My arrangement was based on the initial contributions from Norman and Philippe, as these covered the main activities of the quartet: correspondence documenting their formation and appointment as resident string quartet at SFU, promotional material, tour schedules, concert programs, news clippings, reviews, and sound recordings. This arrangement seemed to work as more material came in, with a few refinements during the year, such as adding a separate section to represent each individual member's activities. The description came later really, based on notes that I kept throughout.
Going forward, I'm glad that SFU is able to keep the fonds open for further receipts, as surely there's more to come. I'm still actively seeking video footage, which is known to exist in the provincial archives in Victoria, for example, but I've yet to gain access there.
Q: As a librarian, what surprised you most about how archives arrange and describe records? We talk a lot about differences between archives and libraries, but were there any similarities that stood out?
A: In libraries, we talk about bibliographic control to describe books and enable access in a given repository. Archival description is similar but it's all about managing groups of records which are generally unique. So the metrics are slightly different. Instead of the cataloguer's standard description, controlled subject headings and call numbers, the archivist is concerned with provenance and context. I was surprised to see in the archival standards a structure familiar to me from the cataloguing world. But the focus is different, which may explain why archival standards continue to be more paper-based and locally oriented. Each has its advantage however, and I should add that, while libraries nowadays freely share online metadata and follow North American rules from the Library of Congress, there are niche areas such as the collection of Indigenous publications, which demand subject and geographic analysis at the local level.
Q: Any favourite items from the PSQ fonds?
A: Scrapbooks, from both Norman and Philippe!
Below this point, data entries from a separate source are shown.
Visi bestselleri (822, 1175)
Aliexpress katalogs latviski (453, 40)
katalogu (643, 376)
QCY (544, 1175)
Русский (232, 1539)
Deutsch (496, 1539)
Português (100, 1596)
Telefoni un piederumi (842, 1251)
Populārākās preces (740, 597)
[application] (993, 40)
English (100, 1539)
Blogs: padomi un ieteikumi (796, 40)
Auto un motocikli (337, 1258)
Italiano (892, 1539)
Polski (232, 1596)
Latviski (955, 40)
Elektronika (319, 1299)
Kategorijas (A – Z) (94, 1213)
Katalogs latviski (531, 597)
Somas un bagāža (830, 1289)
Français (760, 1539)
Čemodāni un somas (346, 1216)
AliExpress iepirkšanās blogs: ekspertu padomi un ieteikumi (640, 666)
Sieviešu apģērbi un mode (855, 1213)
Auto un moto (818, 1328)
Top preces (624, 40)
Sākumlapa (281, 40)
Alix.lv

Norman's scrapbook records the quartet's earliest days - including every tour and concert and review, down to congratulatory telegrams - from the formation of the PSQ until he left it for a permanent post at the University of Alberta. I digitized this in its entirety. Philippe's collection of reviews, on the other hand, had to be re-assembled from three scrapbooks which had been haphazardly maintained over the years. I'm still unsure of the sequence in some cases. However, Philippe's is the more comprehensive as it includes newspaper clippings right up until the 1990s.
Other favourites: Norman's correspondence, Philippe's diaries, Ian's informal photographs, Marc and Bryan's recordings of both classical (Mozart, Brahms, etc.) and contemporary music, which includes landmark Canadian commissions and premieres (Coulthard, Schafer, etc.), and Heather's artwork.